In intraday and swing trading, we often encounter the term winrate. This simple yet fundamental metric tells us how often our trades end in profit. While it may seem straightforward, its meaning is much deeper. In this article, we’ll take a closer look at what winrate really is, why it matters, and how to use it effectively in practice.
What Is Winrate?
Winrate, or the winning trade ratio, is the percentage of profitable trades out of the total number of executed trades.
Formula:
Winrate (%) = (Number of Winning Trades / Total Number of Trades) × 100
For example, if you make 100 trades and 60 of them are profitable, your winrate is 60%
Why Is Winrate Important?
Winrate is a cornerstone when it comes to evaluating a trading strategy. It helps us understand:
- How reliable our strategy is – A strategy with an 80% winrate means we’re winning most of our trades.
- The psychological demands of trading – A strategy with a low winrate, for example 30%, means that most trades will end in a loss. This can be mentally challenging for many traders, even if the strategy is profitable in the long run.
- The need to combine winrate with Risk/Reward Ratio (RRR) – A high winrate doesn’t automatically guarantee profit. It must be paired with the size of the gain per winning trade and the size of the loss per losing trade.
High vs. Low Winrate
- High Winrate (e.g., 70–90%) – This often means the strategy takes smaller profits but more frequently. These strategies usually have a lower RRR (e.g., 1:0.5 or 1:1).
- Low Winrate (e.g., 30–40%) – This can still be highly profitable if you have a high RRR (e.g., 1:3 or higher).
A Practical Example
Let’s look at two traders:
Trader A:
- Winrate: 80%
- Risk/Reward: 1:0.5 (risks 1000 $, earns 500 $)
- Number of trades: 10
Results:
8 wins: 8 × 500 $= 4000 $
2 losses: 2 × 1000 $= 2000 $
Total profit: 2000 $
Trader B:
- Winrate: 40%
- Risk/Reward: 1:3 (risks 1000 $, earns 3000 $)
- Number of trades: 10
Results:
4 wins: 4 × 3000 $= 12,000 $
6 losses: 6 × 1000 $= 6000 $
Total profit: 6000 $
Despite having only a 40% winrate, Trader B’s strategy made more profit. This brings us to an important point: winrate should never be evaluated in isolation.

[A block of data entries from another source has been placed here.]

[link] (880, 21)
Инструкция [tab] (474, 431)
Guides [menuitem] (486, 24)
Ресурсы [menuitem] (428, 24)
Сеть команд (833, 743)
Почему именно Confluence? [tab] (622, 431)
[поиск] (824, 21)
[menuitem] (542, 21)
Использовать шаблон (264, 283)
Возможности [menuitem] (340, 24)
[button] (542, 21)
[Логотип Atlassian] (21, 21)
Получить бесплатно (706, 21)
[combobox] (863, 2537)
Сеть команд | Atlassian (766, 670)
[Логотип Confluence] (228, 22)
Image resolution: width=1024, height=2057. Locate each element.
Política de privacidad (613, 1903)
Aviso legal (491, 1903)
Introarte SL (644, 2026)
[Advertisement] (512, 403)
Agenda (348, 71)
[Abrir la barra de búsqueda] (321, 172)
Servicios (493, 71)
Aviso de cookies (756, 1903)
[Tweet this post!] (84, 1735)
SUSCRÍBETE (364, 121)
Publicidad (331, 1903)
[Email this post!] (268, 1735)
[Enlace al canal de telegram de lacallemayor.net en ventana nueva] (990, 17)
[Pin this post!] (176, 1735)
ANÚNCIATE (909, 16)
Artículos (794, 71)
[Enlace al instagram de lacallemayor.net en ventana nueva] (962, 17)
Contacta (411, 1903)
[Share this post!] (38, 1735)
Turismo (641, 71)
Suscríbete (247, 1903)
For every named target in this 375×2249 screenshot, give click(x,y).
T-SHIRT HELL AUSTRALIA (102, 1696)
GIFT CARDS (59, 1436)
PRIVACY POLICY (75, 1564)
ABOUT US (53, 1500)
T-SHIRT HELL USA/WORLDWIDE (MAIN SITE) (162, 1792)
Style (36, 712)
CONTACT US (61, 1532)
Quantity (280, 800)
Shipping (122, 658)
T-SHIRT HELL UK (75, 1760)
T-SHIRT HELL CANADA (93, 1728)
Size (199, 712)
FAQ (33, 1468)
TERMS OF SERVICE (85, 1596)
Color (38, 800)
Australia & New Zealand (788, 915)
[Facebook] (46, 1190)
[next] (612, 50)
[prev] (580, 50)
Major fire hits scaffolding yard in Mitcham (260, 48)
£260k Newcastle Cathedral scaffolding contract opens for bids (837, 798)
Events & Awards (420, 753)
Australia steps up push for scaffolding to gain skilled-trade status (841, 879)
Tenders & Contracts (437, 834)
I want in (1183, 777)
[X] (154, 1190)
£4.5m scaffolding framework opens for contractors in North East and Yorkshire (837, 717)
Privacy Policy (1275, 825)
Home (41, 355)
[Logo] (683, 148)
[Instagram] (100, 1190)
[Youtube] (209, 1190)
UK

Winrate in Combination with Risk/Reward
To be a profitable trader, a high winrate is not enough. You also need the right combination with your risk/reward ratio. The key formula here is expected value:
EV = (Winrate × Average Win) – (Lossrate × Average Loss)
This formula tells you whether your strategy is profitable on average per trade. If the expected value (EV) is positive, you have a profitable strategy.
How to Improve Your Winrate
- Refine entry signals – Better-timed entries increase your chances of success.
- Don’t underestimate exits – Sometimes it’s better to close a trade early instead of waiting for TP or SL.
- Stick to your trading plan – Emotional decisions often lower your winrate.
- Backtest your strategy – Testing on historical data helps identify weaknesses and improve decision-making.
Conclusion
Winrate is a valuable metric that tells you how often you succeed. But it’s not enough on its own – you must always assess it alongside your risk/reward ratio and expected value. A trading strategy with a low winrate can be highly profitable if the potential profit outweighs the risk. If you want to be successful in the long run, focus not just on how often you win, but also on how much you win and the overall context of your strategy.
In the next article, we’ll take a closer look at Risk/Reward Ratio – another essential building block of successful trading.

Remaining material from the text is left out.